This weekend, I got called a M*F*er. I was picking my daughter and her friend up from in front of a store and the van behind me started beeping it's horn trying to get us to move. Obviously, I couldn't move the car while the girls were getting in. And I could have quickly moved out of the way once they were safely inside. But this part of me rebelled. This wild child part of me that likes to throw down with people reared her ugly head, and there I sat....not moving an inch. Of course the van behind continued to honk. I sat. They honked. The girls squirmed and slid down in their seats. When I was good and ready I inched forward. They sped around and stopped, rolled down the window and the driver shouted, "You are rude. Why did you have to be a M*F*er?" Steely eyed, I stared her down and calmly said, "I didn't HAVE to be." I guess I could have said, "You speak the truth" because in reality I was being what she called me. A few honks of her horn were slightly annoying. My sitting and not moving on purpose, well that was totally rebellious and unloving and wrong.
One thing that hit me after this encounter though, was how her cussing at me had such little impact. Which I consider a good thing. You see, a couple years ago God really confronted me, hard, on my lack of concern for the unregenerated, the lost. Since all my friends were Christians and most of the people I worked with were Christians, I decided to get out there and mingle with non-Christians. One of the first things I did was go to a bachelorette party for a soon to be sister-in-law. All I can say is that I felt like a cloistered nun who after 20 years in the nunnery, was plopped down in the middle of a sports bar during the Superbowl. Total culture shock! I saw and heard things there that made my ears turn red. I am sure I blushed the whole time. I can't even describe how I felt, except I did ask God if He was sure I was supposed to do this missional thing.
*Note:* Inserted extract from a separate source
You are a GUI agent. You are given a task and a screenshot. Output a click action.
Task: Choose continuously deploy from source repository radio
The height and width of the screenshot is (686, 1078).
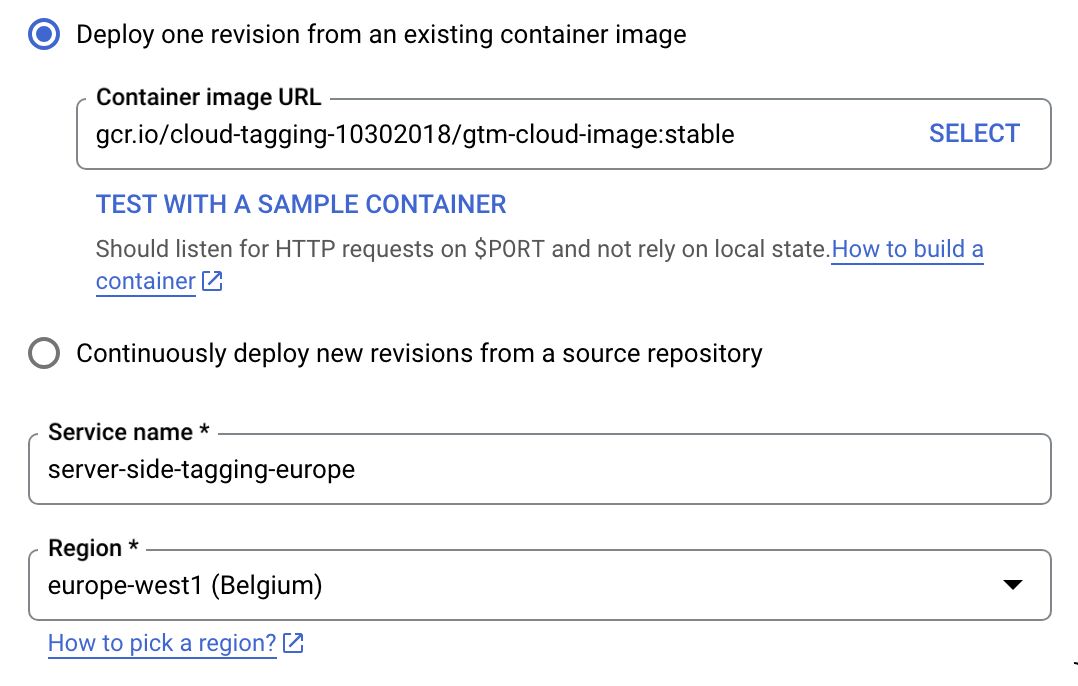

Over the next few years, God lit a passion in me for the lost. But that meant that I had to get used to non-Christian behavior. I confess to you, my brothers and sisters, that I didn't realize that I was so incredibly judgemental about so many things. And hearing a cuss word, especially the "real bad" ones, would cause a physical reaction in me, almost like being slapped. I was so focused on stuff like swearing, that I lost sight of the person and the spiritual need. It hit me...I was Church Lady. This realization made me sorrowful and repentant.
I have a friend who, out of obedience and love for God, is working on stopping her swearing. I asked her recently if she only swore when she was angry. I asked her because I was curious about this whole swearing thing. I wondered if it was possible that God would have her to stop swearing while He would have me become more tolerant of swearing? Was I missing the boat? Was I misreading God? I know that some feel swearing is a cultural thing. Others think it is a spiritual flaw. I am not a swearer. It doesn't look right on me, just like spandex...spandex wouldn't look right on me. Yet, I know of some powerful preachers of the Word who swear. They are preaching the Gospel and are being used by God to transform lives. And so is my friend, who is trying to stop swearing.
So, to swear or not to swear...that is the question. Or is it?
6 comments:
My husband swears, and so do I on occasion, and I try really hard to not swear, because it is not pleasing to God... Thanks for the reminder, is it ok to or not swear... Oh and by the way, My husband would have done the same thing, sit and not move an inch just to be a jerk back to the jerks that are in such a hurry that they can't even slow down to appreciate that you were letting your children into the car! Pulling up to the curve to get them is what you have to do with psycho's like that in such a hurry that they might not see one of our children crossing the road if we did not pull up the the curve... Way to go on that, making a point!
I realized this weekend, I didn't say one swear word, at work 15 minutes, 1/2 of one slipped out before I caught it. I refuse to believe that it's acceptable, I'm just desensitized (sp?). I am really working on it. Thanks for the reminder.
swearing- what the ***** did you bring that up for?
I've been through the "church lady thing" too..... still bothers me when christians swear, not convinced it's SIN, just bothers me.
I am not the Holy Spirit. Not my job to convict others. But- it is my "job" to live under the conviction that God brings on my heart- for me- swearing (and lots of other nasty mean talk- including gossip- etc) is sin.
Because it is (generally) intentionally either hurtful (name calling) or offensive. (crude-vulgar)
Truth is- though- I say cr** and there are days when I say cr** and it's a nothing word- and days when I say cr** and its a swear word.
It's about the intent of the heart.
Something I have a hard enough time judging in myself- let alone anyone else;)
Additional point though- some people seem to think it's their "job" to desensitize- or swear for effect- knowing it offends someone else- maybe thinking it's funny. To me-intentional offense is wrong. It isn't loving one another the way Christ loves us.
That- bothers me.
Finally- as a mom- of teens- I try to avoid the "hypocrisy" trap- I don't tell my kids not to swear- (have yet to meet a mom who thinks its ok for kids to swear)then swear at them. I'm not just concerned about myself- but about being an example for my kids.
(though the time my oldest flipped me off- is a CHOICE story;)
so I suppose thats a LOOONG way of saying- I got no answers- but hear you;)
too long- sorry;)
final point- i totally agree with Tina fab---- using swearing as a "holy-o-meter" is just as bad as anything else;)
"Yet, I know of some powerful preachers of the Word who swear."
No way, Kathy. You must be a damn liar.
"i didn't have to be"
was the right answer.
there was someone in that encounter who needed a lesson just as much as you think you did.